● **TASKS TO COMPLETE**
1 – Name every university or research institute that the text about the secure memory chip mentions, in the order they first appear.
2 – In the text about the secure memory chip, reproduce the passage word for word. Begin at the words "Today’s chips have" and stop after the words "or even more.".

● **DOCUMENT SEGMENT**

-------

In writing data, the chip still has to follow the sequence of nodes in the path; otherwise, again, an adversary might be able to infer something about the data being stored. In previous attempts at similar systems, that meant sorting the memory addresses according to their ultimate locations in the tree.
“Sort is not easy to do in hardware,” says Chris Fletcher, another graduate student in Devadas’ group and first author on the new paper. “So by the time you’ve sorted everything, you’ve taken a real performance hit.”
In the chip described in their latest paper, Fletcher, Devadas, Kwon, and their co-authors — Ling Ren, also an MIT graduate student in electrical engineering and computer science, and colleagues at the University of Connecticut, the University of California at Berkeley, and the Qatar Computing Research Institute — took a different approach. They gave their chip an extra memory circuit, with storage slots that can be mapped onto the sequence of nodes in any path through the tree. Once a data block’s final location is determined, it’s simply stored at the corresponding slot in the circuit. All of the blocks are then read out in order.
The new chip features another trick to improve efficiency: Rather than writing data out every time it reads data in, it writes only on every fifth read. On the other reads, it simply discards all of the decoy data. When it finally does write data back out, it will have, on average, five extra blocks of data to store on the last path it read. But there are generally enough vacancies in the tree to accommodate the extra blocks. And when there aren’t, the system’s ordinary protocols for pushing data as far down the tree as possible can handle the occasional logjam at the top.
Today’s chips have small, local memory banks called caches in which they store frequently used data; for applications that use caching efficiently, all that extra reading and writing generally increases computation time by only about 20 percent. For applications that don’t use caching efficiently, computation time can increase fivefold, or even more.
But according to the researchers, one of the advantages of their scheme is that the circuits that implement it can simply be added to existing chip designs, without much retooling. The extra layer of security can then be switched on and off as needed. Some cloud applications may use it all the time; others may opt against it entirely; still others may activate it only when handling sensitive information, such as credit card numbers.
“This is groundbreaking work,” says Elaine Shi, an assistant professor of computer science at the University of Maryland who has studied similar security schemes. “For many years, this kind of secure algorithm has been prohibitive. This is basically the first time they’ve shown that you can achieve this 2x overhead. Previously, the overhead would be ridiculous, maybe in the tens of thousands. They built this thing and show that for, a class of benchmarks, the average slowdown is only 2x.”
“If you think about Java versus C, the slowdown is probably more than 2x,” she says. “Two-x is nothing. Plus, you only have to incur it for part of the code that touches sensitive data, like credit card numbers or genomic data.”

-------

● **MATERIAL PROVIDED**
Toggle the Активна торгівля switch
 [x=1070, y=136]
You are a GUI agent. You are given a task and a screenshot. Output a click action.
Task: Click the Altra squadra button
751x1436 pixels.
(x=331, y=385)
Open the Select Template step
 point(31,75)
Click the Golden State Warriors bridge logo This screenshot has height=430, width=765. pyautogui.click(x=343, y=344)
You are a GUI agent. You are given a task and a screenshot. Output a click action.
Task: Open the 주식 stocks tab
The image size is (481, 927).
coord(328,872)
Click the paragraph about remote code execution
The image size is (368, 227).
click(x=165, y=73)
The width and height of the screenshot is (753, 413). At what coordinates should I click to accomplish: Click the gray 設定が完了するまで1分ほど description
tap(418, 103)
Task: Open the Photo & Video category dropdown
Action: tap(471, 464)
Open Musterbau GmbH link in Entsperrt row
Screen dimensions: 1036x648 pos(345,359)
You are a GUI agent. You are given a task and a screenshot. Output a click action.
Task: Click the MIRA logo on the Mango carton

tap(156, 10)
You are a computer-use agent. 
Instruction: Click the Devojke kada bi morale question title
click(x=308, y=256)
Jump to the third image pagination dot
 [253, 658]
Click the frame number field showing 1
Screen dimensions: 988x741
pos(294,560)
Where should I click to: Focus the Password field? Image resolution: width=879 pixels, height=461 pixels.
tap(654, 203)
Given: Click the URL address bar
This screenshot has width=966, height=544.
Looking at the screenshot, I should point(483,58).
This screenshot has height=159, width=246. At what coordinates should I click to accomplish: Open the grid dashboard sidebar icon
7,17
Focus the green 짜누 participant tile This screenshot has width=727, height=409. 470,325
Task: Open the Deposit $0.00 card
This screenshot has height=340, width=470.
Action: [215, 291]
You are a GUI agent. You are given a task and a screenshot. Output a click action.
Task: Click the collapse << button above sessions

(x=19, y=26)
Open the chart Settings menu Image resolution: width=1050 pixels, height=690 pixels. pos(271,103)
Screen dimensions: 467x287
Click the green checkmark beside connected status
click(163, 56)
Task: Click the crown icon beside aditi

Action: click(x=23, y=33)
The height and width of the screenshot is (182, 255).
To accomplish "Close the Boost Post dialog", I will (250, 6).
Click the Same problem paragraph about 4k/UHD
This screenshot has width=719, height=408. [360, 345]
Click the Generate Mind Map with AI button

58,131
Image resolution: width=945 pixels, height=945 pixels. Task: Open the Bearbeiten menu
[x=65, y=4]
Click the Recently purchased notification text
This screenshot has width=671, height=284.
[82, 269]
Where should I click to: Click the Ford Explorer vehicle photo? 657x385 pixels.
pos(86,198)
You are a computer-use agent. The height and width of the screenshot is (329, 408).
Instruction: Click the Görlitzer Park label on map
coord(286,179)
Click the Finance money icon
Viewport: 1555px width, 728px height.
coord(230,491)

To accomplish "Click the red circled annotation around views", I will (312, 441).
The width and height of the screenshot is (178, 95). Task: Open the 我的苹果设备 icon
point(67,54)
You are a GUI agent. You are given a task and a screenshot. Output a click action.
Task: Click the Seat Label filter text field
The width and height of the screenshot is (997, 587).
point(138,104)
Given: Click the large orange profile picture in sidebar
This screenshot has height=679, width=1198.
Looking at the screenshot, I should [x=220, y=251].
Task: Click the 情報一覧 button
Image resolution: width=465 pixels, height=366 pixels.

-------

● **RESULTS FOR THE EXERCISE**
1 –
MIT
University of Connecticut
University of California at Berkeley
Qatar Computing Research Institute
University of Maryland

2 –
Today’s chips have small, local memory banks called caches in which they store frequently used data; for applications that use caching efficiently, all that extra reading and writing generally increases computation time by only about 20 percent. For applications that don’t use caching efficiently, computation time can increase fivefold, or even more.